▸ **ФРАГМЕНТ ДОКУМЕНТА**
Митрополит Николай (Ярушевич)

Анализировались и материалы печати. Внимание разведки привлекла статья, посвященная УАПЦ, в харьковской пронемецкой газете «Нова Україна» от 12 февраля 1942 г. В ней говорилось о заявлениях Поликарпа о преданности оккупационной власти, высказывалась благодарность немецкому командованию за освобождение от «еврейско-большевистского владычества Москвы». Важным считался перехват радиопередачи из Бухареста (13 мая 1942 г.), подтвердившей агитацию автокефалов за выезд местного населения на работы на военно-промышленные предприятия Германии, за добровольную запись в ряды германских вооруженных формирований.

Приводились данные о методах «религиозной политики» оккупантов, которые старались создать «строгую организационную систему»: учреждают «отделы культов»  при городских управах, которым подчиняются епархиальные советы и епископат, разрешают и контролируют открытие епархиальных советов, архиерейские хиротонии (приводился пример «митрополита» Феофила Булдовского – «управляющего Харьковской епархией» с резиденцией в Покровском монастыре, превращенном коммунистической властью в «антирелигиозный музей»(5). 

Конфессиональное поле психологической войны

Ценные исторические сведения о развитии процессов в религиозной сфере содержатся в информационно-аналитическом документе «Ориентировка о деятельности церковников на Украине в период оккупации и о положении их на освобожденной территории  в настоящее время»(11), подписанном 11 марта 1944 г. начальником 2-го Управления Наркомата госбезопасности УССР(12) Павлом Медведевым.

Констатируя упадок церковной жизни накануне войны, документ отмечал, что немцы и их союзники в первые месяцы оккупации активно поддерживали возрождение религиозной жизни и восстановление православных приходов, в частности, не брали налогов с них. Накопившиеся у клира и верующих обиды выплескивались и в радиальных высказываниях. Приводились слова священника из Харьковской области Зарвы: «Жидо-большевистская власть уже больше не возвратится. Помолимся, православные, за руководство и правительство Германии. Германская власть и армия дала нам истинную свободу… Ирод убил 14000 детей, а ________________ (так в документе, видимо, подразумевался И. Сталин. – Примеч. авт.) хуже Ирода, он убивал тела и души наши»(13).

▸ **ПРЕДОСТАВЛЕННЫЕ МАТЕРИАЛЫ**
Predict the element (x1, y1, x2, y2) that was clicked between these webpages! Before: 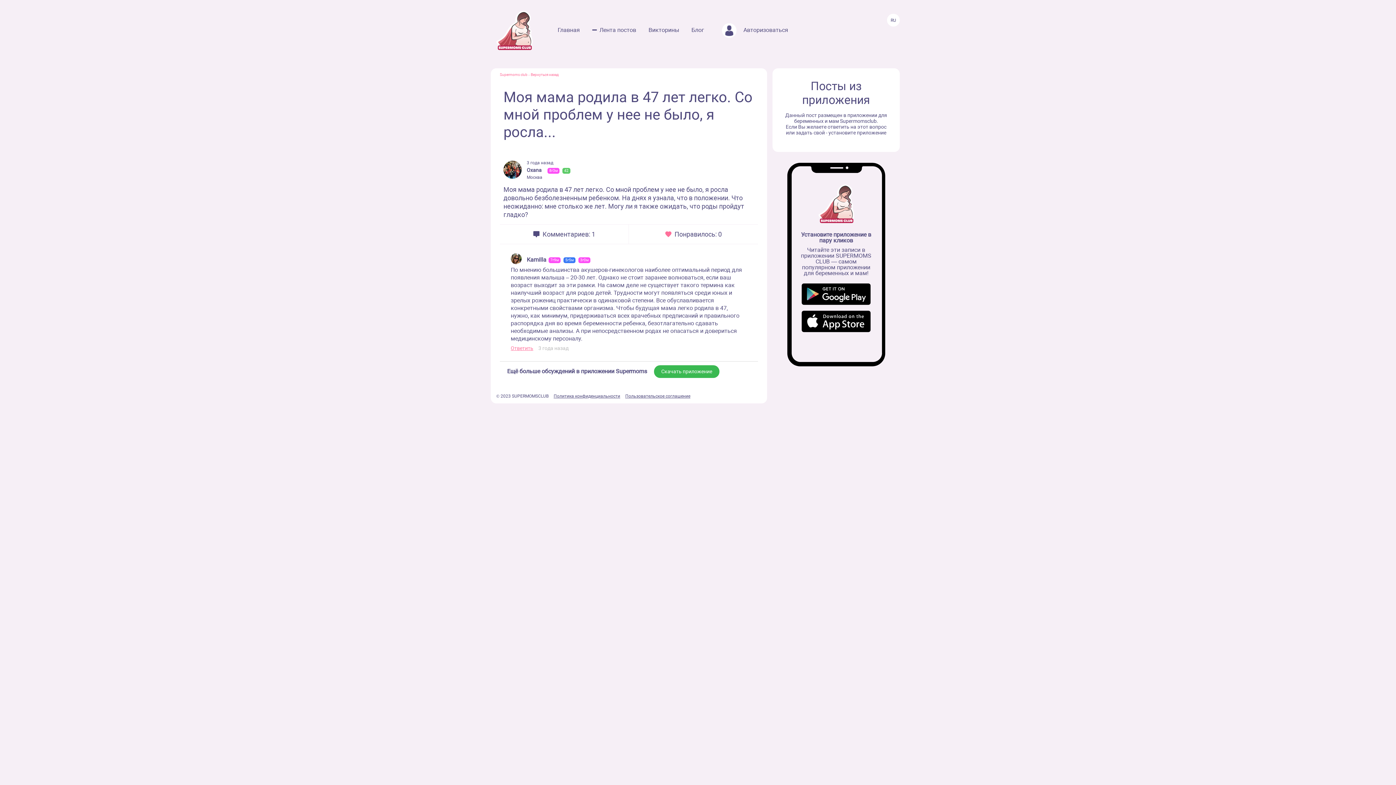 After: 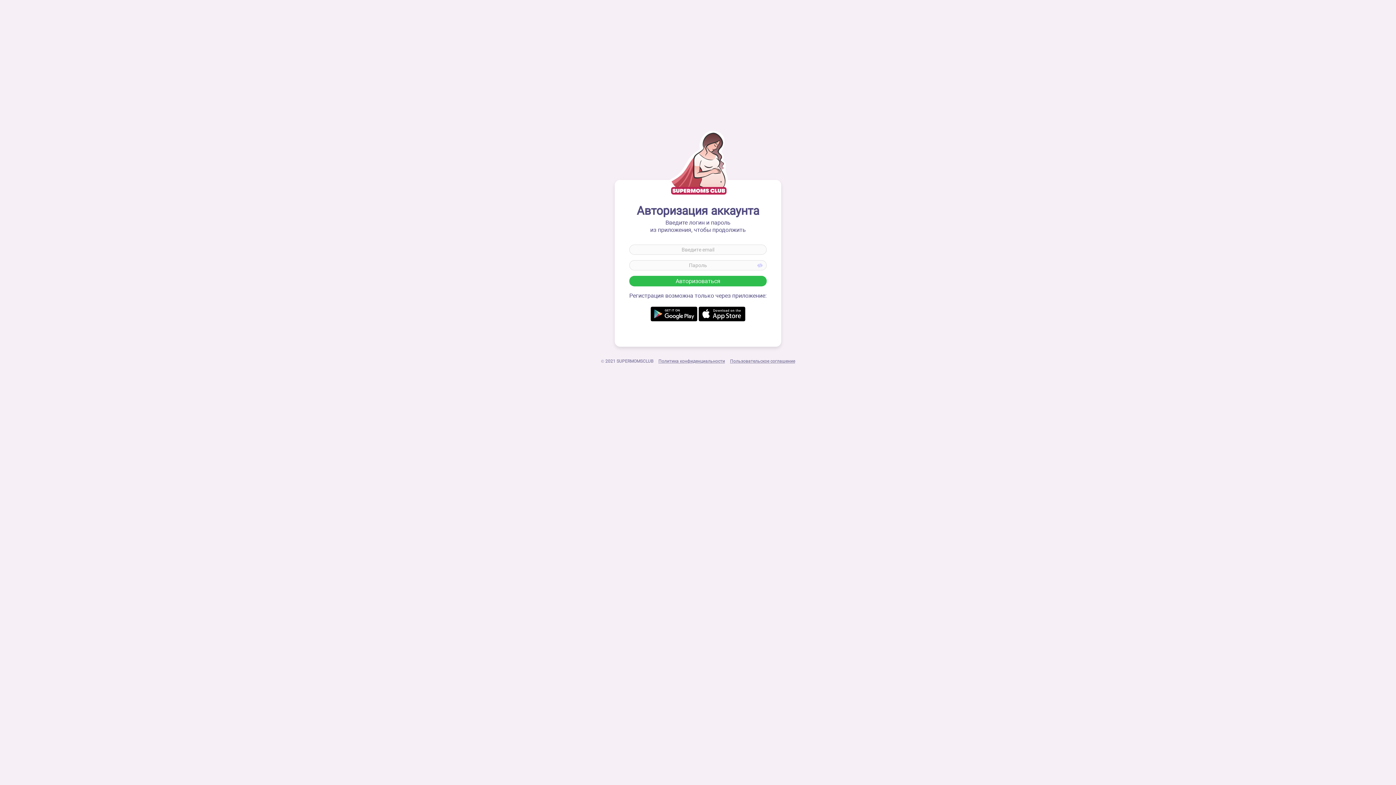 Action: label:  Авторизоваться bbox: (716, 26, 788, 33)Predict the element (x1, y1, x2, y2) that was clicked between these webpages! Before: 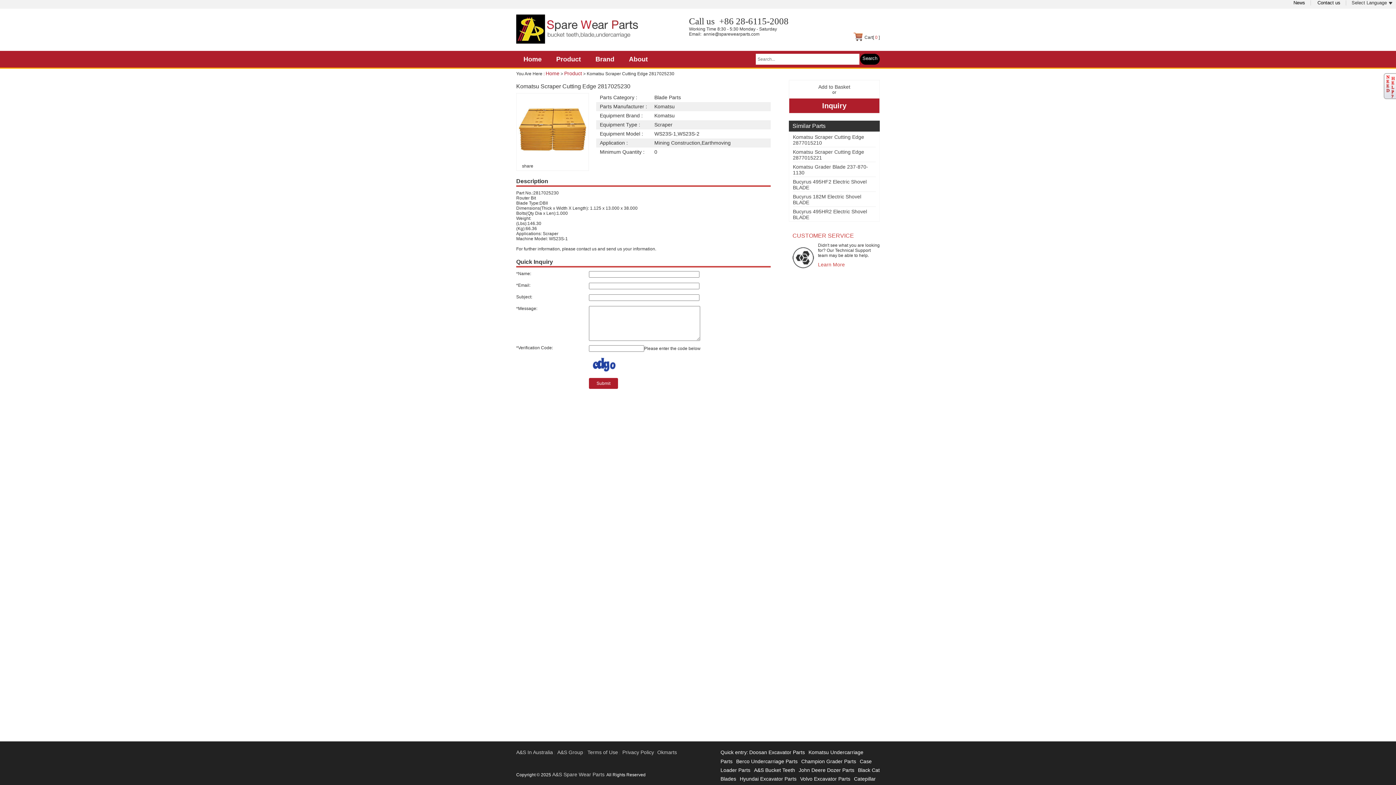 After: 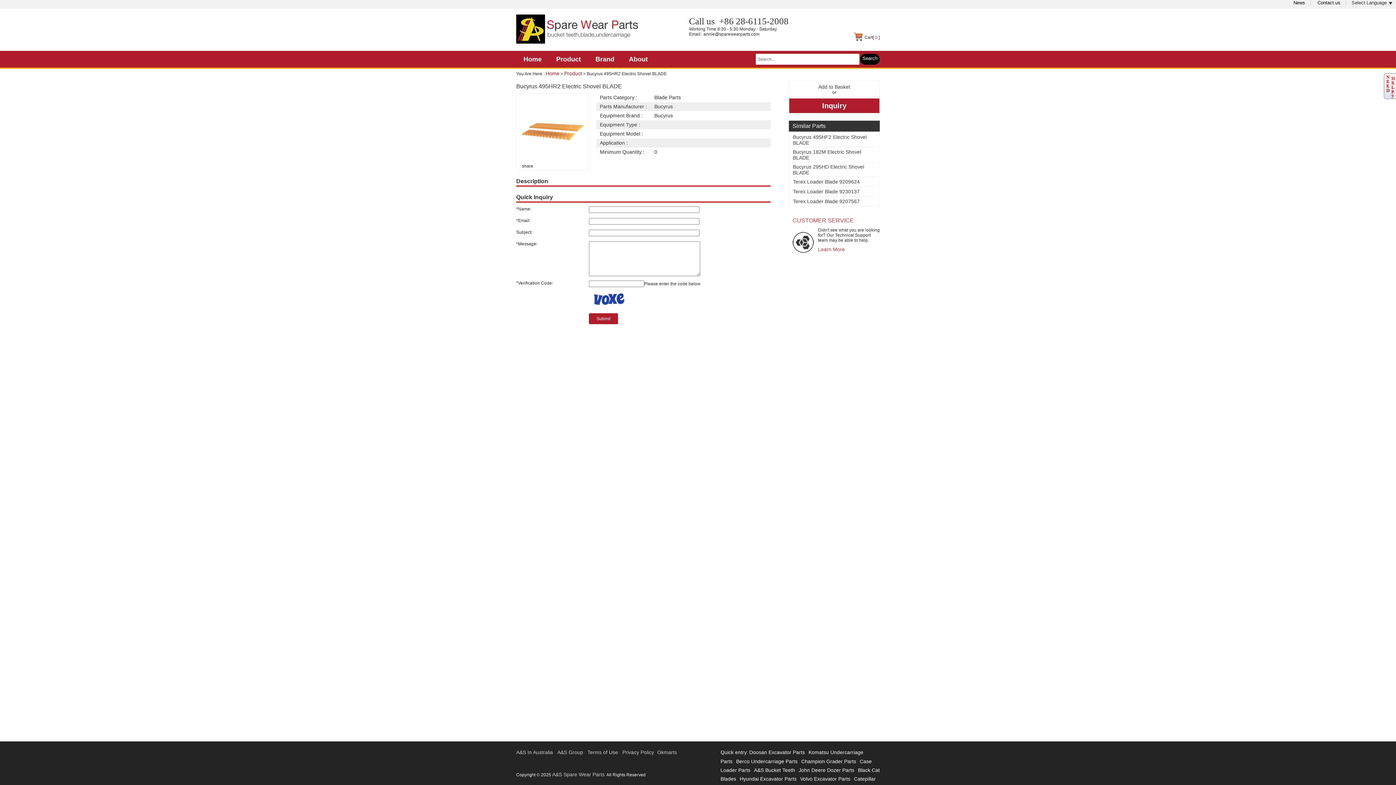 Action: label: Bucyrus 495HR2 Electric Shovel BLADE bbox: (793, 208, 867, 219)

▸ **ТЕКСТ ЗАДАНИЯ**
Продолжите фрагмент о церковной жизни на оккупированной Украине, начав сразу после его последнего предложения. Материалы взяты из другого источника.

▸ **ОТВЕТ НА ЗАДАНИЕ**
Однако население, отмечали контрразведчики, быстро разобралось в сущности политики агрессоров и подконтрольной им части клира, «пронемецкие» храмы стали пустеть. Народ с ненавистью воспринимал тех, кто поминал «христолюбивое немецкое воинство», «набожный немецкий народ» и «Гитлера-освободителя». Немало священников, стоявших на патриотических позициях, подверглись репрессиям оккупантов. В частности, были выданы гестапо прогерманскими коллегами и расстреляны за распространение патриотических воззваний митрополита Сергия священники Вишняков (Киев) и Романов (Запорожская область).

Одновременно, как установила советская контрразведка, германские спецслужбы целенаправленно старались вовлечь православное духовенство в сеть негласных помощников, используя их для выполнения разведывательных задач и доносительства. Подобные указания тайная политическая полиция и оккупационные власти получали лично от фюрера. В возобновивших существование в период оккупации приблизительно 80 монастырях и скитах спецслужбы противника старались насадить свою агентуру.

В ориентировке анализировался курс оккупантов и их спецслужб на провоцирование церковных расколов и раздувание распрей между различными течениями. Отмечалось, что основные установки на сей счет содержались в совершенно секретной директиве руководителя полиции безопасности и СД Р. Гейдриха от 1 сентября 1941 г. «О понимании церковных вопросов в занятых областях Советского Союза». Предусматривалось, не препятствуя активизации церковного движения, одновременно не допускать его консолидации, насаждать секты. Конечной целью усилий нацистов в религиозной сфере аналитики НКГБ УССР называли «фашистскую модернизацию религии вообще».

В дальнейшем же появились и немецкие директивы о препятствовании церковной деятельности. Так, 1 ноября 1941 г. шеф оперативной группы C в Киеве на основе приказа № 13 шефа полиции безопасности и СД от 15 октября дал указание командирам подчиненных ему особых и оперативных команд о запрещении духовных учебных заведений: «По распоряжению фюрера оживление религиозной жизни в занятых русских областях необходимо предотвращать. Поскольку в качестве важного фактора оживления Христианских Церквей следует рассматривать деятельность теологических факультетов или пастырских семинаров, просьба следить за тем, чтобы при открытии вновь университетов в занятых областях теологические факультеты в любом случае пока оставались закрытыми. В дальнейшем следует заботиться о том, чтобы подобным образом было предотвращено открытие пастырских семинаров и похожих учреждений, а недавно открывшиеся или продолжившие свою деятельность учреждения такого рода с подходящим обоснованием в ближайшее время были, соответственно, закрыты»(14).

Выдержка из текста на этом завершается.